Summary of "New DeepSeek Research - The Future Is Here!"

Overview

DeepSeek published a large open-source research release (expanded from ~20 to ~80 pages) that the presenter calls a near-complete “recipe” for ChatGPT-like intelligence — freely available and reproducible (contrast drawn with OpenAI’s more secretive GPT-4 disclosures). The release describes practical training techniques that make high-performing language models cheaper, more private, and runnable locally (with sufficient hardware).

The presenter frames the release as a freely available, reproducible “recipe” for ChatGPT-like systems.

Five key technical takeaways

  1. Group policy learning (GRPO — Group Relative Policy Optimization)

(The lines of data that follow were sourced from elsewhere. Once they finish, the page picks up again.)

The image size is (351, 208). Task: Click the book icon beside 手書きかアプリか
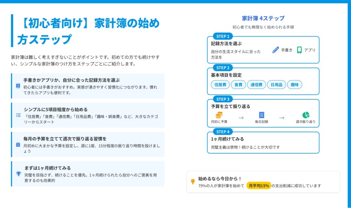tap(18, 86)
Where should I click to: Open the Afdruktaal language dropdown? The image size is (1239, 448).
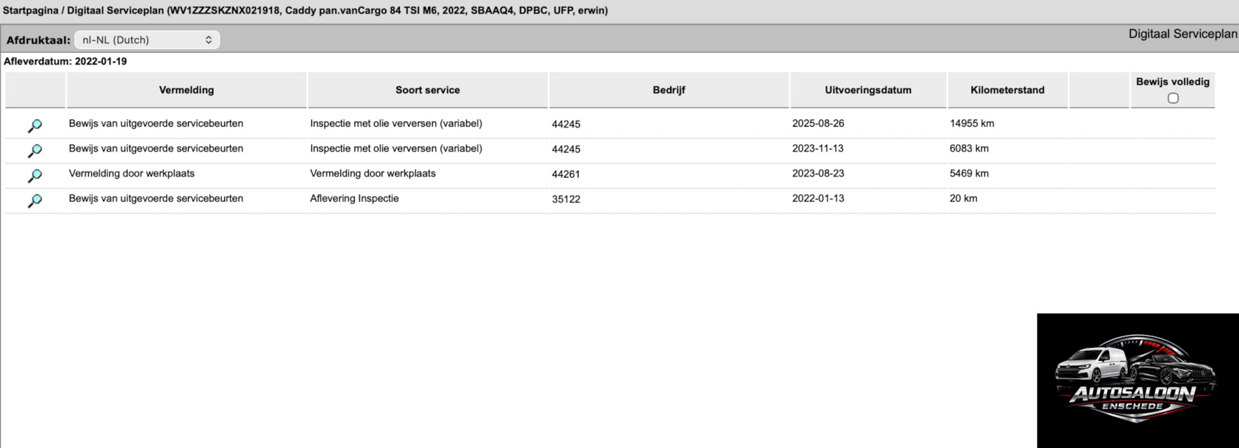(x=147, y=40)
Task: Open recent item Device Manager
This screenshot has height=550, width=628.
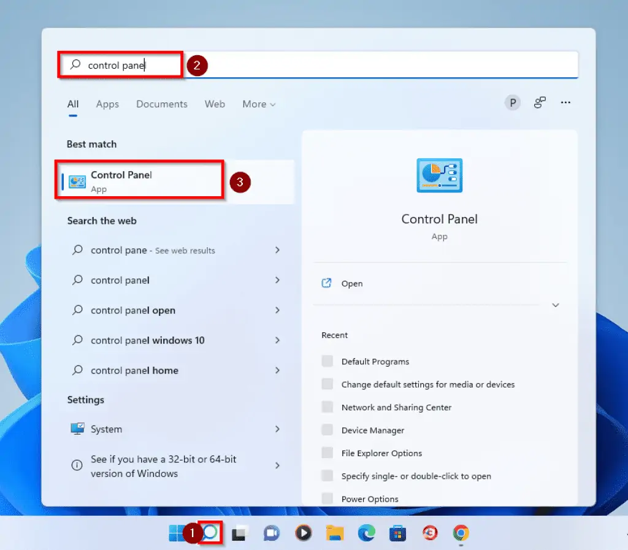Action: [372, 430]
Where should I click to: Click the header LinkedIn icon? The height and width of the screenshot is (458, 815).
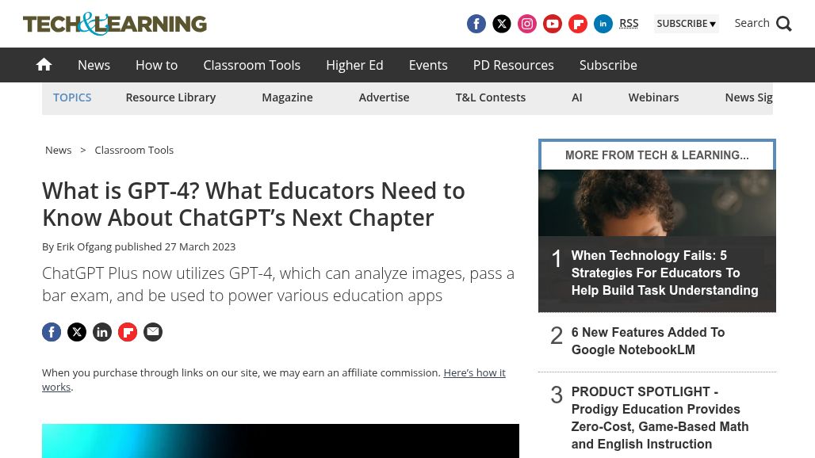click(x=603, y=24)
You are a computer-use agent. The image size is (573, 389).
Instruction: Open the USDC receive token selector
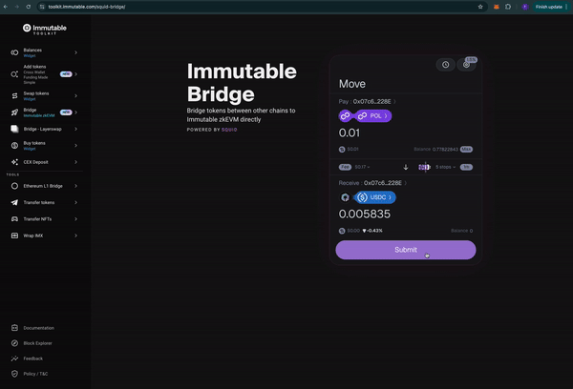pos(374,197)
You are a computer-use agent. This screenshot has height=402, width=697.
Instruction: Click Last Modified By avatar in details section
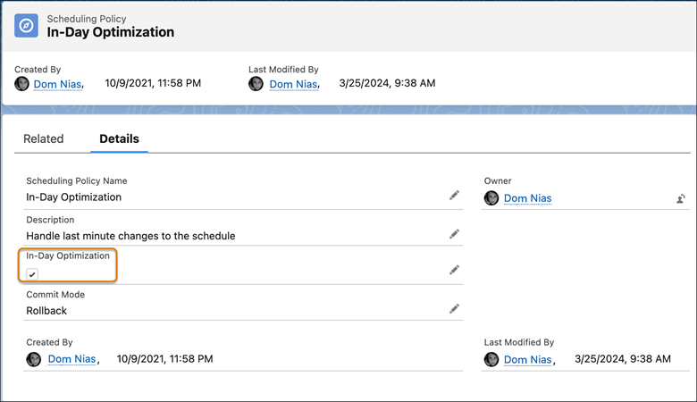[x=491, y=359]
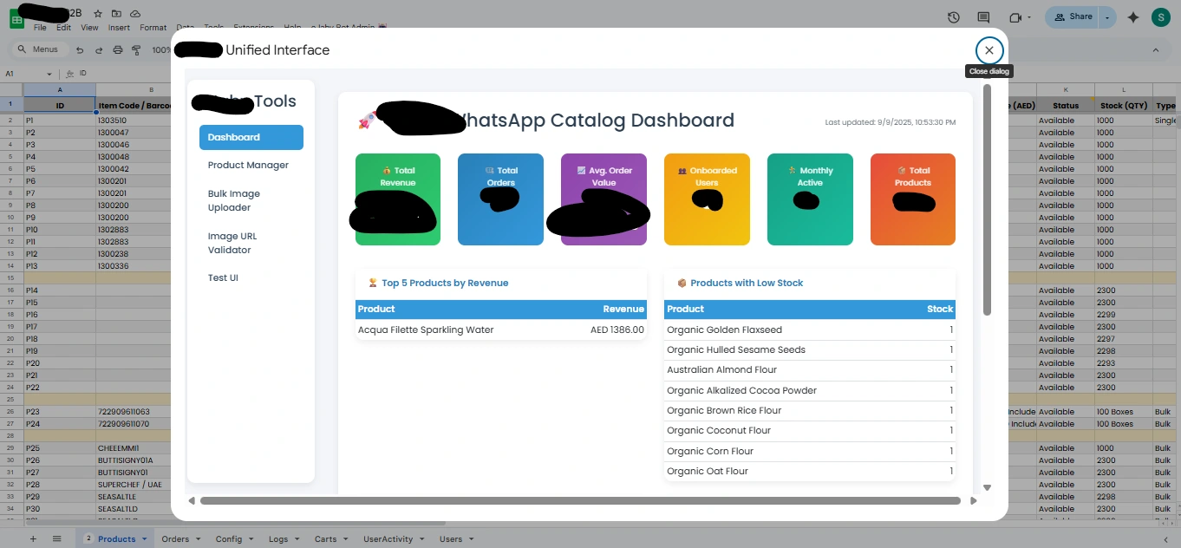Open the Extensions menu
1181x548 pixels.
(x=252, y=27)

    • Instead of costly PPO with an expensive reward model/teacher, DeepSeek has the model generate many (e.g., 16) candidate answers per prompt and rank/compare them against each other (self-comparison).
    • This removes the need for a second large critic model and makes reinforcement training far cheaper and massively scalable.
  2. Emergent “pause to think” / deliberation

    • Models learned to pause and deliberate (e.g., “Wait…”, “Let me re-calculate”) without being explicitly instructed.
    • The model discovered that spending more computation/time on reasoning improved reward and naturally increased its deliberation length.
  3. Reinforcement learning / self-play over supervised examples

    • Pure RL/self-play (give rules, let the model explore) enabled models to evolve from poor performance to high competence on difficult math tasks, discovering new strategies without human examples.
    • Reported improvement: approximately a jump from ~15% success to nearly 80% on competition-level math tasks under this scheme.
  4. Small amount of seeding (“flashlight”) helps steer learning

    • Starting with a few guiding examples (R1 vs R1 Zero) often dramatically improves performance on natural-language tasks (AlpacaEval) by preventing language-switching/gibberish behavior.
    • For abstract tasks like math, a few examples helped only marginally or not at all — math performance was largely language-agnostic as long as answers were correct.
  5. Distillation (“learn from giants”)

    • The large R1 model produced ~800,000 step-by-step example “textbook” traces which were used to train much smaller models (distillation).
    • Result: small models (e.g., 7B parameters) trained from this distilled data significantly outperformed prior large models on competition math (claimed ~6× improvement vs a prior GPT-4o baseline on that dataset).
    • Implication: very capable models that run on laptops/phones soon, enabling private, local use without the billions in training costs.